You end the phone call and drop the smile you’ve plastered in place to cover your plummeting emotions. Aunt Martha is coming for Christmas. Not just Christmas Day, but Christmas Eve. And Christmas Day Observed.

Bad enough your ex-sister-in-law is already insisting on showing up early to make the gravy she claims you spoil every year. Adding Aunt Martha with her negativity and crass humor is like adding alcohol to a fire that’s incinerating your Christmas tree.

Your stomach twists and your heart pounds in your ears. What are you going to do?

Sound familiar? Substitute the names and problems of your relatives, and this little scene could probably be about you…or any of us. A sad fact of living in a fallen world is that our relationships are not what they should be. They’re breaking and broken.

The tension they bring is hard enough for daily living, but at the holidays, those conflicts can become worse when people who normally avoid each other are thrown together. What makes this reality even harder is that the holiday season is supposed to be a time of love, peace, and joy, not throw-downs and hurt feelings.

But there’s good news: the fear of conflict with family or friends doesn’t have to ruin your Christmas. You don’t have to be afraid at all.

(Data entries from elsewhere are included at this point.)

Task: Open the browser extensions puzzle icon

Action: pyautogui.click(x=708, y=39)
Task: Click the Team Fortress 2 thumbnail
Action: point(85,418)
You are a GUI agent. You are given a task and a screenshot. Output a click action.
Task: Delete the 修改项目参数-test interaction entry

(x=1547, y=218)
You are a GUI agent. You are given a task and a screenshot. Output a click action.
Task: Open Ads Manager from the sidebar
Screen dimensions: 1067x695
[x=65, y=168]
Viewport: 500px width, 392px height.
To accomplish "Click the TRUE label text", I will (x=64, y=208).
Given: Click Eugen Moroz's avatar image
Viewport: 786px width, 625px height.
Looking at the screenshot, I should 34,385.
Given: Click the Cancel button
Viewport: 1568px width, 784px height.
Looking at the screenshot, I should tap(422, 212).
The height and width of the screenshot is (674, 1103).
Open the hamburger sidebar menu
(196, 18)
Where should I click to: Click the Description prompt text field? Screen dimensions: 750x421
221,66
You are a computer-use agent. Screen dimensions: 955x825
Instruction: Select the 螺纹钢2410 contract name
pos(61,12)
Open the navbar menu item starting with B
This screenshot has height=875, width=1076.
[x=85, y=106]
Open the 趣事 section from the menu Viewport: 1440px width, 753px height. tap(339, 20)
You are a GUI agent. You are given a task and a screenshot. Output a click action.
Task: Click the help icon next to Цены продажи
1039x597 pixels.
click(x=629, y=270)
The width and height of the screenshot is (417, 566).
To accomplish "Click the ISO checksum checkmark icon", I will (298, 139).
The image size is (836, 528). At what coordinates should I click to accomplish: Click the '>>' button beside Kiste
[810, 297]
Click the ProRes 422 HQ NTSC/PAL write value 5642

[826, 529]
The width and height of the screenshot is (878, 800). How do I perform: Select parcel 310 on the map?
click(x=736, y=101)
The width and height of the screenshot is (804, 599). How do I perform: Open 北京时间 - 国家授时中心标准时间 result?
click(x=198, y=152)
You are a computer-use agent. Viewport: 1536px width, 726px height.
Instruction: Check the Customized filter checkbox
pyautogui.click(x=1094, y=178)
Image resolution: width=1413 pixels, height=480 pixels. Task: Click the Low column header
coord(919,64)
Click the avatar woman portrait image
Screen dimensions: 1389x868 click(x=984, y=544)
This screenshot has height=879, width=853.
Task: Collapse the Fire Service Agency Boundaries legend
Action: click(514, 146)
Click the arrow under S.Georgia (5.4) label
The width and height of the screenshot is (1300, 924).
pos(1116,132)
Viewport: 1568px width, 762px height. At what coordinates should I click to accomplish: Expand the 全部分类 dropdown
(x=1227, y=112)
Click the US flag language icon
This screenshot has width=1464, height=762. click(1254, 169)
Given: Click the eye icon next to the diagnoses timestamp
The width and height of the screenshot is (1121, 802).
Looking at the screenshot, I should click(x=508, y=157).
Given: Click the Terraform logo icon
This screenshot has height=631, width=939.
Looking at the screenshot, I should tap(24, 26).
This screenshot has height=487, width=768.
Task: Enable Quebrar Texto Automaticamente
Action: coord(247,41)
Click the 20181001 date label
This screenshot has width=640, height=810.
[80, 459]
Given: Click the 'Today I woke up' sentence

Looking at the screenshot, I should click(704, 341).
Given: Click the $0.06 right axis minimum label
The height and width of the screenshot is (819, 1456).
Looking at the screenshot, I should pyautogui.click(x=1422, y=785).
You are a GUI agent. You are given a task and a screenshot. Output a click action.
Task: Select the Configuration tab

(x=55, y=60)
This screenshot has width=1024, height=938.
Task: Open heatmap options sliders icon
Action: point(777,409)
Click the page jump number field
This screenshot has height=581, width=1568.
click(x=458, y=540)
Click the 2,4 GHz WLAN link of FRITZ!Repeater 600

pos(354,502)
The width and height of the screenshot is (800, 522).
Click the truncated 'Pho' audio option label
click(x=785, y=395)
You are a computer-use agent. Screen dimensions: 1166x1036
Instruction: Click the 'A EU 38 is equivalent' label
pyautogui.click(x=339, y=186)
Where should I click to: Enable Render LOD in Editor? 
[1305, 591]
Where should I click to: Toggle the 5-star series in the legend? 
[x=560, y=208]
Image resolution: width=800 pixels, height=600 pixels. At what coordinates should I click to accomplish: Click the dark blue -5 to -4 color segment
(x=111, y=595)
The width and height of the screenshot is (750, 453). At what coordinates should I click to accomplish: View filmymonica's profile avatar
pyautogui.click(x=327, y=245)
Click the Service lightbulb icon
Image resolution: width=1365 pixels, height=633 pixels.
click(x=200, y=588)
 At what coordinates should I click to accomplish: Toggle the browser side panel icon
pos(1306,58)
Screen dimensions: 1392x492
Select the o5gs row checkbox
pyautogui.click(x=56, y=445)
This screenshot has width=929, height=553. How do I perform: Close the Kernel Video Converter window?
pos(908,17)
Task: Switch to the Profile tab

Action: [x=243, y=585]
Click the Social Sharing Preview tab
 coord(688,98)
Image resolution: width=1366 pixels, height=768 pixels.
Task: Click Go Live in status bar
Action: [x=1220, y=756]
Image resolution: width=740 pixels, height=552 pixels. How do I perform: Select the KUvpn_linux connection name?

Following these six tips, gleaned from Colossians 3:12-15, can free you from the fear of holiday conflict and even bring peace to you and your loved ones this holiday season:

1. God’s Chosen Ones

In Colossians 3:12, the Apostle Paul lists virtues that we’re supposed to “put on,” when dealing with others. But before he goes into that list, he makes the point about why we’re putting on those virtues: because we are “God’s chosen ones, holy and beloved.”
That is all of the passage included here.